Pre-show performances
- Tenille Townes – "When's It Gonna Happen"
- Kat & Alex – "I Want It All"

==Presenters==
- Tom Pelphrey and Guy Torry – presented Duo and Group of the Year
- Jason Aldean – introduced Chris Stapleton
- Luke Grimes and Kelsey Asbille – presented Single and Song of the Year
- James Patterson – introduced Dolly Parton and Kelsea Ballerini
- Derek Carr – presented Album of the Year
- Mickey Guyton – recognized ACM Lifting Lives and ACM's partnership with St. Jude Children's Research Hospital
- Alan Ritchson – presented Male Artist and Female Artist of the Year
- Dolly Parton – presented Entertainer of the Year

==Milestones==
- Jimmie Allen became the third black male to be nominated for Male Artist of the Year (two others include Charley Pride and Darius Rucker).
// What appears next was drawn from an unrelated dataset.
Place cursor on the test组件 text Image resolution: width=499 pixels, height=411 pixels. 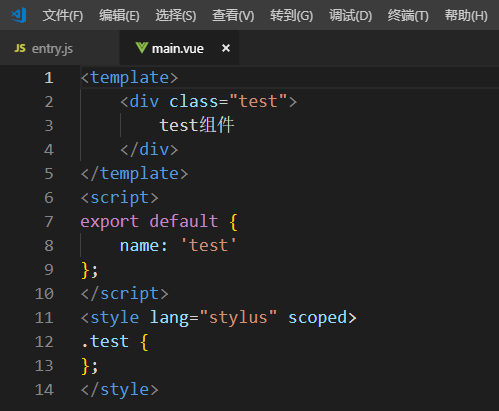[x=197, y=125]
- After winning Entertainer of the Year, Miranda Lambert qualified for the coveted Triple Crown Award (she was recognized at the 2022 ACM Honors).
- Ryan Hurd and Maren Morris were the first married couple to be nominated in the same year since Tim McGraw and Faith Hill in 2017.